Task description: From the excerpt below on URI's neuroscience graduate programs, extract word for word the passage starting at "Besio added that" and ending at "tissue, or organism).".

Extract to read:

Besio said the graduate programs would only serve to enhance the collaborative nature of the research. “I have collaborations with Rhode Island Hospital, Hasbro Children’s Hospital, Massachusetts General Hospital, Beth Israel Deaconess Medical Center in Boston and the Georgetown University School of Medicine. But those collaborations are for clinical applications. I need basic science collaborators as well. We’d like to continue those, but also build collaborations at URI.”


Besio added that participation in the graduate programs in neuroscience is not limited to the initial disciplines and faculty members listed in the proposal. “If an English or philosophy professor is looking at the ethics of brain research, he or she could become part of this program. Nursing would also be very much welcomed, given nurses’ key role in patient care.”


Zawia said neuroscience is one of the last scientific frontiers where fundamental discoveries can still be made, especially with the influx of new techniques, including deep-brain stimulation, brain imaging, genomics (the mapping and sequencing of genes) and proteomics (the analysis of the structure, function, and interactions of the proteins produced by the genes of a particular cell, tissue, or organism).

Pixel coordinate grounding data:
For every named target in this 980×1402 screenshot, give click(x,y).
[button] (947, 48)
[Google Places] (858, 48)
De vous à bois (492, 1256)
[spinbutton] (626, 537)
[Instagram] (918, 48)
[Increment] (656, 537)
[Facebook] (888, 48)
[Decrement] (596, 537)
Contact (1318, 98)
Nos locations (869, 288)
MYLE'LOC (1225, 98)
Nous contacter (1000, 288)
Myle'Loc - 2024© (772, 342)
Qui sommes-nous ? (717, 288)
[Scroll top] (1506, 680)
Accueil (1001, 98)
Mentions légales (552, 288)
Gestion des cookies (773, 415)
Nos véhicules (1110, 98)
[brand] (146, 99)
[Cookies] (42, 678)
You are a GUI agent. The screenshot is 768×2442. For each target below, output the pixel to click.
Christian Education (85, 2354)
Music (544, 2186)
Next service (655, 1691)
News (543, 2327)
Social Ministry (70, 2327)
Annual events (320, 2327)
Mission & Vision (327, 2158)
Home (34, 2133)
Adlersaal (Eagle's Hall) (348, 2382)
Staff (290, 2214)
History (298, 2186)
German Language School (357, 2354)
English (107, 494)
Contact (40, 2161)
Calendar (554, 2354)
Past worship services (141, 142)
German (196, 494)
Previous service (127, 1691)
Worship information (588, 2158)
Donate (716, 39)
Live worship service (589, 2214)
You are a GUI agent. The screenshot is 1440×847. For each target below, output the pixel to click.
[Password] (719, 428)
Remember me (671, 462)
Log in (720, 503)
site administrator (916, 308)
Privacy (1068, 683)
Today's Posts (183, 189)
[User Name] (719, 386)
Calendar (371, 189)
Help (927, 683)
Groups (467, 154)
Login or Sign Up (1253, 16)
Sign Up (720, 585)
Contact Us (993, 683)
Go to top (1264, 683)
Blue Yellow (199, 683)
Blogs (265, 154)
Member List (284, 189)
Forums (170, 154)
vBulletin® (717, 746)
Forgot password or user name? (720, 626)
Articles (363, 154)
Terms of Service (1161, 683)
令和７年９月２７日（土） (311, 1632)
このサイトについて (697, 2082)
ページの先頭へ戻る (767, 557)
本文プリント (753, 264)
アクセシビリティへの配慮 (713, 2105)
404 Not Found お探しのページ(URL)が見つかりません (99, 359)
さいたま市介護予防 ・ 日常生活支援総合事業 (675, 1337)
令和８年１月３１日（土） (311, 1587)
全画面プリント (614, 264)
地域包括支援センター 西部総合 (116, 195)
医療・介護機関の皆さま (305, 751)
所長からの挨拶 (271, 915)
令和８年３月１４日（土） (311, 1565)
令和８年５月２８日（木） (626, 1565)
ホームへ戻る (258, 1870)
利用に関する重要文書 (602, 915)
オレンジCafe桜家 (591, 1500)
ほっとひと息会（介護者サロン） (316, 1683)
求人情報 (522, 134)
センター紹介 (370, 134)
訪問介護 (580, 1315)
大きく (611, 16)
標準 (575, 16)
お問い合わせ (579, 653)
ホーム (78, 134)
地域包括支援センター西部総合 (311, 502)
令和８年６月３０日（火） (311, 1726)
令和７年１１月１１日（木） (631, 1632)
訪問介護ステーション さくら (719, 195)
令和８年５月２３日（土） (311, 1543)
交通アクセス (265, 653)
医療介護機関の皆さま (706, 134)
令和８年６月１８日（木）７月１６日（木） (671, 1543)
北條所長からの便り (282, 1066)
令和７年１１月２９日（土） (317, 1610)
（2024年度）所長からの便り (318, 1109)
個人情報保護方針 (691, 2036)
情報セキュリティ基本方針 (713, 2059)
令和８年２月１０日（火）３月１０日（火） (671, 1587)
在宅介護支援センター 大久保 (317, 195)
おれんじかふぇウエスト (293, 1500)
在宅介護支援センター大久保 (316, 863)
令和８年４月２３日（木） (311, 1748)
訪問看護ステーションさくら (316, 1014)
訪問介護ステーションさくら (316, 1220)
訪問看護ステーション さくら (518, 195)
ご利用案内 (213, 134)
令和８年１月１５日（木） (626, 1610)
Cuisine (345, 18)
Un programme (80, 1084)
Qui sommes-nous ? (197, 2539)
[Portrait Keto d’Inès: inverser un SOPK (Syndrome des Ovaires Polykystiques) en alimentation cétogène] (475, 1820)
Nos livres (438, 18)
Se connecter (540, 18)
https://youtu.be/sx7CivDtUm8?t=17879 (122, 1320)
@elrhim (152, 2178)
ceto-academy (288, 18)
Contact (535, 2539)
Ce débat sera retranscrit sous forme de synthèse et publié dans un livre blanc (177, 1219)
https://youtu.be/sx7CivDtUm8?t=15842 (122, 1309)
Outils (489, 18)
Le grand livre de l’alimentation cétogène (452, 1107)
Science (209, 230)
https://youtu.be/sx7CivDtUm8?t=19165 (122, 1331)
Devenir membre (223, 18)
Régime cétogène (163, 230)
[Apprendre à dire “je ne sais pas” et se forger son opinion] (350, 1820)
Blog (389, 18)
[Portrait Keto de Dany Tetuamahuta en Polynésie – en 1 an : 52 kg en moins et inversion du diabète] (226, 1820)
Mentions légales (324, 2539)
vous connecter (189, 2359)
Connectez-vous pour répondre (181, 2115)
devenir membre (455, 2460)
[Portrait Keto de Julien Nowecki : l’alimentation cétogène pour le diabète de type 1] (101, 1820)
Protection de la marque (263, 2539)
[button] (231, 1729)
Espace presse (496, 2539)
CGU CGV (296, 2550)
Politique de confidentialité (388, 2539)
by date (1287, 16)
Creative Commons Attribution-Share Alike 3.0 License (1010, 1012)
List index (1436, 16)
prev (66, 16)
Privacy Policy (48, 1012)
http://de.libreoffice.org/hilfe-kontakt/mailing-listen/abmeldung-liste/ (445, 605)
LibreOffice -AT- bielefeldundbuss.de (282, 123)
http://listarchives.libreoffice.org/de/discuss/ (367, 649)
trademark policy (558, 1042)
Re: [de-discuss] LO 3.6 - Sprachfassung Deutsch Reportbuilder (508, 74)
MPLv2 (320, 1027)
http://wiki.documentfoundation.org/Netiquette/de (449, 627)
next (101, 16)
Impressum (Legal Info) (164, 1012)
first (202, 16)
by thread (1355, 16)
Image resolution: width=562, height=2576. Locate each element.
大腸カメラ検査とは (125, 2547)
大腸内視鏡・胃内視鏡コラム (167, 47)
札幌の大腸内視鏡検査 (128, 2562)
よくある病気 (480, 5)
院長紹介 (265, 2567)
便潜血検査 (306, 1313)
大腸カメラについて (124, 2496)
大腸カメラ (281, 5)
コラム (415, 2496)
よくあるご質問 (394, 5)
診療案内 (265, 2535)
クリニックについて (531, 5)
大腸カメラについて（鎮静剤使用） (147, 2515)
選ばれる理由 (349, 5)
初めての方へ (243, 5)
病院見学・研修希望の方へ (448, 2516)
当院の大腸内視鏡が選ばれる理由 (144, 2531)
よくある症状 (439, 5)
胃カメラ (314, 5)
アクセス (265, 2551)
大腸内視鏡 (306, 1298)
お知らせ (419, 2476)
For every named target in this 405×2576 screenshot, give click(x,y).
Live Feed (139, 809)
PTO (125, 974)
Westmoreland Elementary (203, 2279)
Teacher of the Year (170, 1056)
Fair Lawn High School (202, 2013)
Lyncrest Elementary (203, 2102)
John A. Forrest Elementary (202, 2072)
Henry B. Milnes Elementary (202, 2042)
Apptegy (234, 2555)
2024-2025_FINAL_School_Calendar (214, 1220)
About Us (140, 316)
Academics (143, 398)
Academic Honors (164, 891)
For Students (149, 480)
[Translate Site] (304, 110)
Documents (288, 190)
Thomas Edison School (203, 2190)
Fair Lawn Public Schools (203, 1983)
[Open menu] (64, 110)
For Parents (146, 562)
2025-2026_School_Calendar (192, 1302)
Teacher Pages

Response to this task:
Besio added that participation in the graduate programs in neuroscience is not limited to the initial disciplines and faculty members listed in the proposal. “If an English or philosophy professor is looking at the ethics of brain research, he or she could become part of this program. Nursing would also be very much welcomed, given nurses’ key role in patient care.”


Zawia said neuroscience is one of the last scientific frontiers where fundamental discoveries can still be made, especially with the influx of new techniques, including deep-brain stimulation, brain imaging, genomics (the mapping and sequencing of genes) and proteomics (the analysis of the structure, function, and interactions of the proteins produced by the genes of a particular cell, tissue, or organism).